EXERCISE INPUT ->
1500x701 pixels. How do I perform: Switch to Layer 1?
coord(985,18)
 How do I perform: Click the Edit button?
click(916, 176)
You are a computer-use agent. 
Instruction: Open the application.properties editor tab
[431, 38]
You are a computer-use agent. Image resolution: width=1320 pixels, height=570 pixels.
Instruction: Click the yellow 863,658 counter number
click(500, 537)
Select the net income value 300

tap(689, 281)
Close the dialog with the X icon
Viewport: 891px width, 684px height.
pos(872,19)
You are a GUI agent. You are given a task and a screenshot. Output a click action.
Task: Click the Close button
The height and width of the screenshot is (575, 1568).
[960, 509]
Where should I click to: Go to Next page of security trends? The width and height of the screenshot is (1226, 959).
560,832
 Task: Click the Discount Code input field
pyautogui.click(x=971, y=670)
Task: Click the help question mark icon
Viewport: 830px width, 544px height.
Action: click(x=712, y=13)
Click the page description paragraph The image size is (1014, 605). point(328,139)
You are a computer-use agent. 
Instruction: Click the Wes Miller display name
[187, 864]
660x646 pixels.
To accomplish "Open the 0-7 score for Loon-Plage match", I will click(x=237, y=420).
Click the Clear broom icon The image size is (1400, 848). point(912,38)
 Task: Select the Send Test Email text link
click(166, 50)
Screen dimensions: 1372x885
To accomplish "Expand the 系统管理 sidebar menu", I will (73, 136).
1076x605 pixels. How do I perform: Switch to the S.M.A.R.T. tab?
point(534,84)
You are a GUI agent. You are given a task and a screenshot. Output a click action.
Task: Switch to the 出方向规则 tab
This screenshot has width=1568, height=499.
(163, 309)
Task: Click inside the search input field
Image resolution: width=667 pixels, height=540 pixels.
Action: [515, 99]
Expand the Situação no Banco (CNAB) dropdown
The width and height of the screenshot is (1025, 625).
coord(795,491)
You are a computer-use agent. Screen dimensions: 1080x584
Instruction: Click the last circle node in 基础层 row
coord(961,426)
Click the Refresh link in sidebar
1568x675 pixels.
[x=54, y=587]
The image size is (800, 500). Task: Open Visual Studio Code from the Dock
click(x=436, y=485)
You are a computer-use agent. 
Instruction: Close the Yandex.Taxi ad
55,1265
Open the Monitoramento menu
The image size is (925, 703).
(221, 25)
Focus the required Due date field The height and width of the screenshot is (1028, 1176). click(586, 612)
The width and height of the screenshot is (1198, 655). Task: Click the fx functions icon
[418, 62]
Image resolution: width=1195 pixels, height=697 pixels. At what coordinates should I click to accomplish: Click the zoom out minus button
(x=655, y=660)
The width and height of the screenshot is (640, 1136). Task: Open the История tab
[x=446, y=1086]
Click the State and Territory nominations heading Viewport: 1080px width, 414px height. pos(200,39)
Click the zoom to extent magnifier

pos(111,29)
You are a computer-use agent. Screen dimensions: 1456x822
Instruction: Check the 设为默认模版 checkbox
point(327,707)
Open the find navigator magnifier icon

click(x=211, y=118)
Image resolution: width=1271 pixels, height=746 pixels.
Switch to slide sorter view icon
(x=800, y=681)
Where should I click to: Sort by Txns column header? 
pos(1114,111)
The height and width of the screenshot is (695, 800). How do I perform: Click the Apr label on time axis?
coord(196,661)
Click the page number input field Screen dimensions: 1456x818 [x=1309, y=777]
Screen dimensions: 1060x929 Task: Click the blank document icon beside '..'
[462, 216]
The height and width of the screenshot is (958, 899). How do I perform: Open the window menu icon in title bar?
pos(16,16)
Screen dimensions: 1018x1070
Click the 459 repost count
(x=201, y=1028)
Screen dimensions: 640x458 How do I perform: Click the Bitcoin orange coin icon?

JOB ->
Count the lines of the listing above that contain the string "field", treating uppercase and lowercase as different. Reply with the number alone.

ANSWER TO THE TASK ->
4